* WORK REQUEST *
Once you find the line containing "Instruction: Click the", output it and every line after it to the end of the records, exactly.

Saved entries:
──────

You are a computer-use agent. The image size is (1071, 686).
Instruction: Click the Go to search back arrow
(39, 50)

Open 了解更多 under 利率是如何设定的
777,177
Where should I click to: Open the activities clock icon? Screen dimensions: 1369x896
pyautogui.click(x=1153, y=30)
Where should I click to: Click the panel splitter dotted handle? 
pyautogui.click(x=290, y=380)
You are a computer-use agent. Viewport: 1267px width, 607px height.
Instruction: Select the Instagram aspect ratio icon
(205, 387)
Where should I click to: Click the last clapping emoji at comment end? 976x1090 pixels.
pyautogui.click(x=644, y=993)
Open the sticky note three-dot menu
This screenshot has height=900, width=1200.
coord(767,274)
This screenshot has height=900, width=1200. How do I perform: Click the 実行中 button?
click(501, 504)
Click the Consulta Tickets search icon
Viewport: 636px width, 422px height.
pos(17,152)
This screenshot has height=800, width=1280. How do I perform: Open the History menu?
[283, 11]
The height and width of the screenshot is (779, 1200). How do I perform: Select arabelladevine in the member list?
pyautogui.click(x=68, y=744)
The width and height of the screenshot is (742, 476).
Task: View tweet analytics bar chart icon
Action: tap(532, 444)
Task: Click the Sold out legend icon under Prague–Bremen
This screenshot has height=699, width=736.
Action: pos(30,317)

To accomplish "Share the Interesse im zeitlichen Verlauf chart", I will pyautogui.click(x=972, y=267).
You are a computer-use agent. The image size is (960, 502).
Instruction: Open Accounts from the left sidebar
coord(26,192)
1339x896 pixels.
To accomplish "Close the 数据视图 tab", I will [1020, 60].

──────

* FINAL ANSWER *
Instruction: Click the Go to search back arrow
(39, 50)

Open 了解更多 under 利率是如何设定的
777,177
Where should I click to: Open the activities clock icon? Screen dimensions: 1369x896
pyautogui.click(x=1153, y=30)
Where should I click to: Click the panel splitter dotted handle? 
pyautogui.click(x=290, y=380)
You are a computer-use agent. Viewport: 1267px width, 607px height.
Instruction: Select the Instagram aspect ratio icon
(205, 387)
Where should I click to: Click the last clapping emoji at comment end? 976x1090 pixels.
pyautogui.click(x=644, y=993)
Open the sticky note three-dot menu
This screenshot has height=900, width=1200.
coord(767,274)
This screenshot has height=900, width=1200. How do I perform: Click the 実行中 button?
click(501, 504)
Click the Consulta Tickets search icon
Viewport: 636px width, 422px height.
pos(17,152)
This screenshot has height=800, width=1280. How do I perform: Open the History menu?
[283, 11]
The height and width of the screenshot is (779, 1200). How do I perform: Select arabelladevine in the member list?
pyautogui.click(x=68, y=744)
The width and height of the screenshot is (742, 476).
Task: View tweet analytics bar chart icon
Action: tap(532, 444)
Task: Click the Sold out legend icon under Prague–Bremen
This screenshot has height=699, width=736.
Action: pos(30,317)

To accomplish "Share the Interesse im zeitlichen Verlauf chart", I will pyautogui.click(x=972, y=267).
You are a computer-use agent. The image size is (960, 502).
Instruction: Open Accounts from the left sidebar
coord(26,192)
1339x896 pixels.
To accomplish "Close the 数据视图 tab", I will [1020, 60].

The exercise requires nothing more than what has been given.